▸ Text segment:

# U.S. license to Australian



## Bkessler (Feb 14, 2007)

Probably working four years in an apprenticeship. Not much is the same in Australia.


----------



## Dennis Alwon (May 9, 2009)

jkwallz said:


> Can anyone give me an idea of what it would take to get an electrical license in Australia if you are licensed in the U.S.?
> 
> 
> Thanks for your time!


Being licensed in one state has no bearing of a license in another unless the states have reciprocity. I doubt the US license has any bearing on a license in Australia. Your required hours may be accepted but I am certain a test will be needed, at least.


----------



## RePhase277 (Feb 5, 2008)

Being that the wiring methods and materials are completely different between the US and Australia, I would venture a guess that your license means nothing there. But what you do have going for you is an existing knowledge of theory and tool use, so that is a +.

▸ Task instructions:
- A) Answer these about the forum thread on using a U.S. electrical license in Australia, one line each:
(i) What does Bkessler say it would probably take?
(ii) What does Dennis Alwon say he is certain will be needed, at least?
(iii) According to RePhase277, what does the license holder have going for them?
- B) Write the next post in the forum thread about getting an Australian electrical license with a U.S. one, picking up after its final reply.

▸ Supplied material:
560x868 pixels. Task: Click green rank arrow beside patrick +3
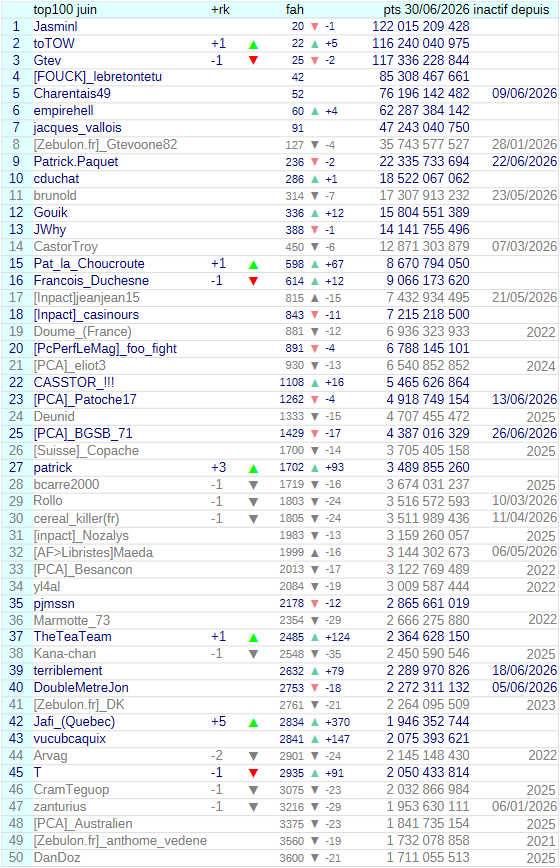click(x=253, y=468)
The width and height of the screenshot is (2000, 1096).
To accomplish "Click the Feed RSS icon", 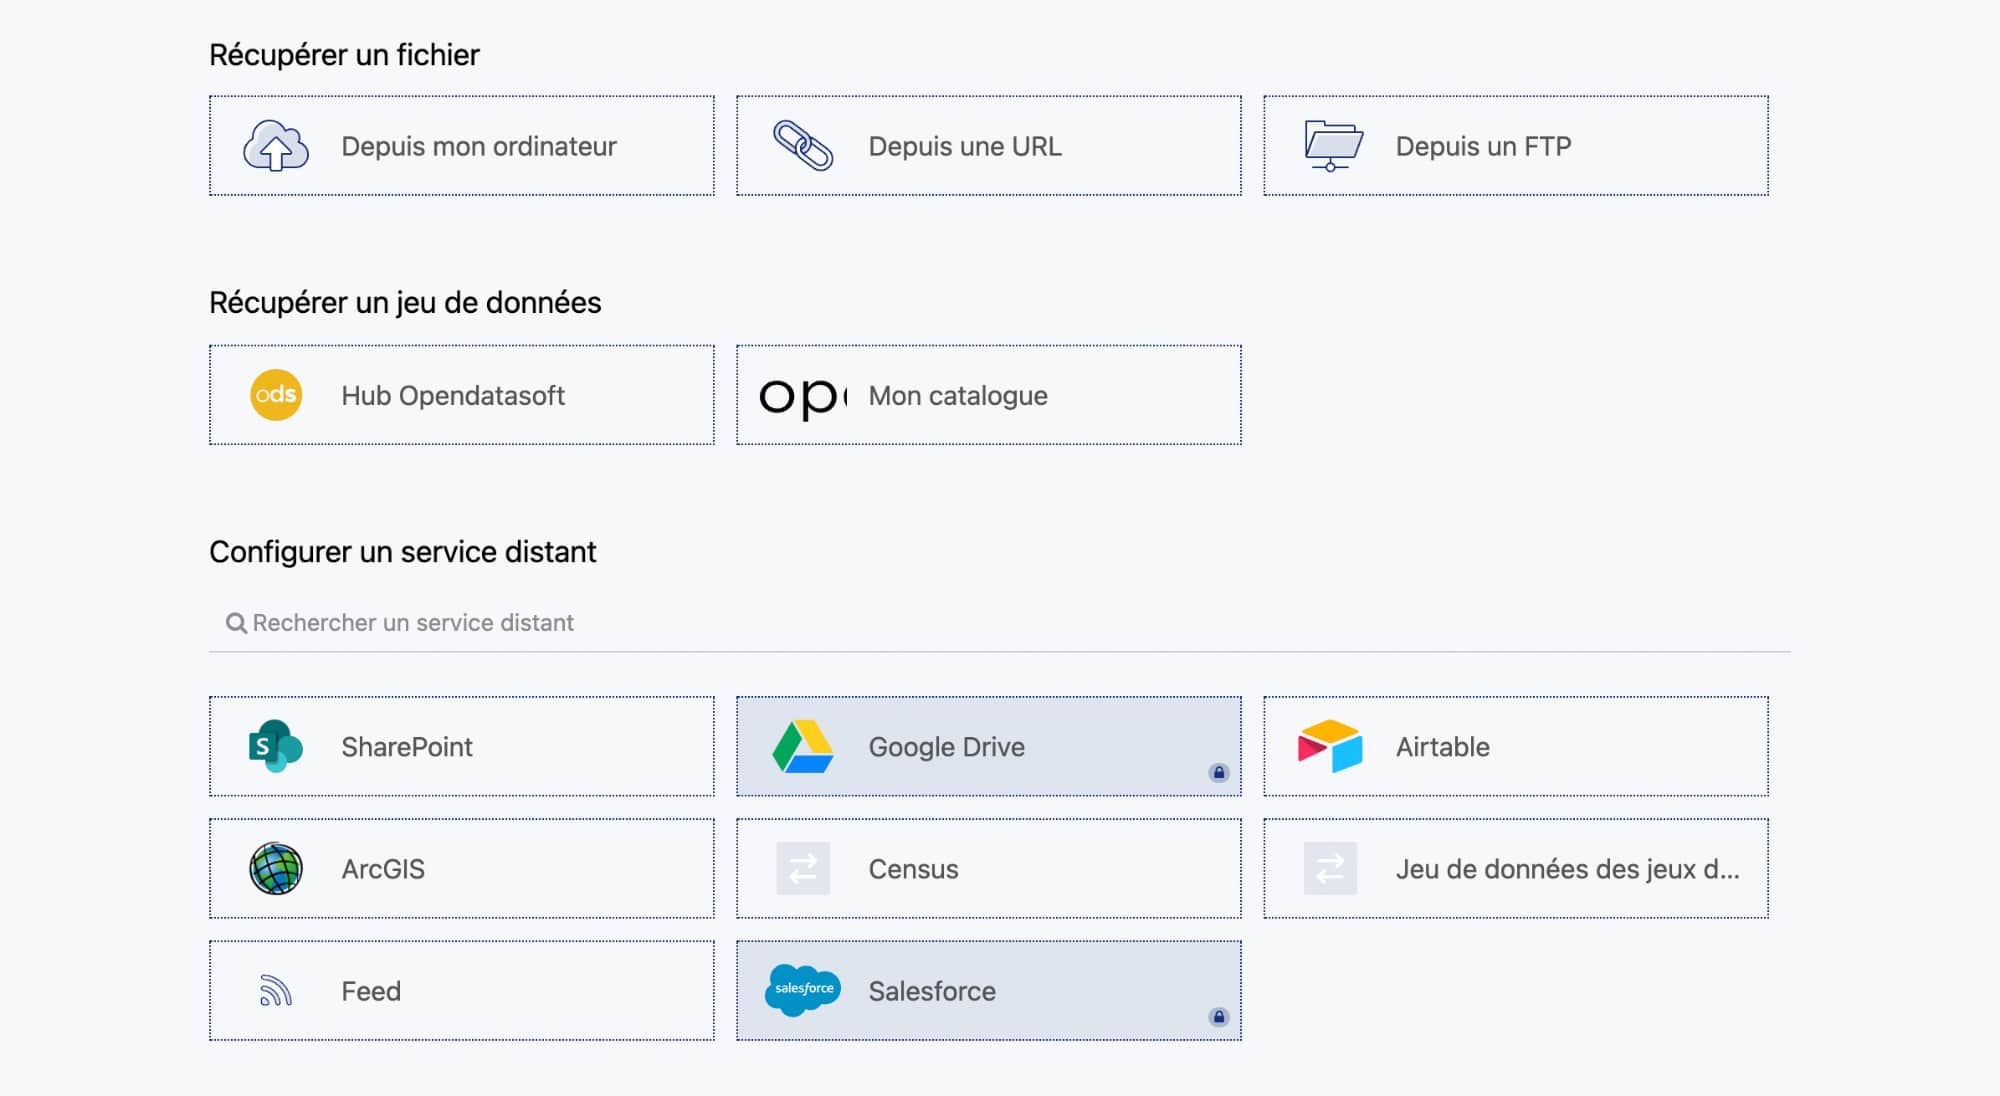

▸ The results:
- A)
(i) Working four years in an apprenticeship.
(ii) A test.
(iii) An existing knowledge of theory and tool use.

- B)
----------



## Frank Mc (Nov 7, 2010)

jkwallz said:


> Can anyone give me an idea of what it would take to get an electrical license in Australia if you are licensed in the U.S.?
> 
> 
> Thanks for your time!


Best to ask over at Phased....


I believe you need to do some short term schooling to get up to speed on aussie reg,s (code)..

http://www.phased.com.au/showthread.php?t=2208&highlight=OBTAINING+AN+AUSTRALIAN+LICENSE

HTH
Frank


----------



## Legion (Oct 19, 2010)

If you're a NETA technician or equivalent, there are fast track options.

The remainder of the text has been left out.